Ella era una chica plástica que quería tomarse unas chelas conmigo, y yo que nunca fui un chico plástico (por falta de méritos), decidí que al milagro no podría pedirle motivo. Ella llego vestida de rosa, combinando moda, sonriendo a cualquiera. Yo la esperé con la bufanda cruzada, con la casaca gastada, con look a lo Martín Romaña. Le gustaba declararse sentimental, emocionarse por la menor rima, por el más simple verso. Se confesaba enternecida por mis exabruptos de borracho, cuando confundo lugares y caras, soltando brindis donde no son bien recibidos.
Eran unas chelas muy frías, y yo que ya empezaba a entrar en calor, como la cosa se ponía buena, decidí que hasta el fondo estarían mejor. Siguieron las chelas, frías ellas, calientes nosotros, sonrisas en rosa que caían bajo la mesa, cual digno caballero me ofrecía a recogerlas, a elogiar su sensibilidad, a cumplir sus demandas. Seguía pues, enternecida con mis historias, con la exageración y la mentira, con las risas que ahora de mí caían, y el calor que poco a poco nos consumía.

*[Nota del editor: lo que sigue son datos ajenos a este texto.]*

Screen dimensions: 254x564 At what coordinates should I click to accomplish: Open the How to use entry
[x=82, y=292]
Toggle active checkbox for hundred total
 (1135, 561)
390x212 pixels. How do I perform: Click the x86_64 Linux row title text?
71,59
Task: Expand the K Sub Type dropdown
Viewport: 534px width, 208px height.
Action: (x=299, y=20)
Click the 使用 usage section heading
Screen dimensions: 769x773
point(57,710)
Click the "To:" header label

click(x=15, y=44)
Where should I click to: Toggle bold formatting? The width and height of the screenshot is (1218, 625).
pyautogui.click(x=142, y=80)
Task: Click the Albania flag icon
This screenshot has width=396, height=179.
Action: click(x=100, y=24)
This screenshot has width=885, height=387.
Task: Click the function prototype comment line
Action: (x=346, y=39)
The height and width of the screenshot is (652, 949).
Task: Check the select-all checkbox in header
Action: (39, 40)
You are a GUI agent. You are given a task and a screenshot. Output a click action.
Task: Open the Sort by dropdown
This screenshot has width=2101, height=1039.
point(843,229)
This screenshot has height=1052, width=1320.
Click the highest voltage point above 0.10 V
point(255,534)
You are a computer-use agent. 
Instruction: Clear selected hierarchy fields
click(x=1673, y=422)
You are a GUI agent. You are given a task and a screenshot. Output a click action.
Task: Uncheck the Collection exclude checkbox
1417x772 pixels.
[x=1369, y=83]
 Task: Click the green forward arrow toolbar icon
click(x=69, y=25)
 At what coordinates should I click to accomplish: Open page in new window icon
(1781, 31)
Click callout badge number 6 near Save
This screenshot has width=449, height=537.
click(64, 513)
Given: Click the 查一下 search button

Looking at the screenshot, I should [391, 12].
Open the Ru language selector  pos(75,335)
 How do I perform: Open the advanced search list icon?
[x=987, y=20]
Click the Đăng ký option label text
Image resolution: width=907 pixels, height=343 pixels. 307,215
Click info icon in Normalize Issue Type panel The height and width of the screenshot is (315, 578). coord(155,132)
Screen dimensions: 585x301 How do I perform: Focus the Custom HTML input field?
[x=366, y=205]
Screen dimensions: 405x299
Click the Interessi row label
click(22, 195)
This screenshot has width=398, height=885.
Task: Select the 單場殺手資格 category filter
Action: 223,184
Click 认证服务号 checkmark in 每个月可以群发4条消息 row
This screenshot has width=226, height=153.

Era una noche sin luna, y yo que la buscaba mientras caminábamos, hubiese justificado una historia más, la esotérica comprobación de cuanto nos amábamos. Terminamos en cualquier lugar, no sé como llegamos, la chelas frías, creo yo, nos llevaron. En punto de ebullición, ella se abría paso entre lo rosa, mientras yo dejaba al Romaña y su casaca gastada tirados por la pateadera, los besos corrían, las risas se estorban, los dientes se chocan, la timidez y el pudor no sumaban. La noche es una y será la última. Era una chica plástica, bajo unas luces de neón, en una noche sin luna y una mañana de "si te vi, no me acuerdo".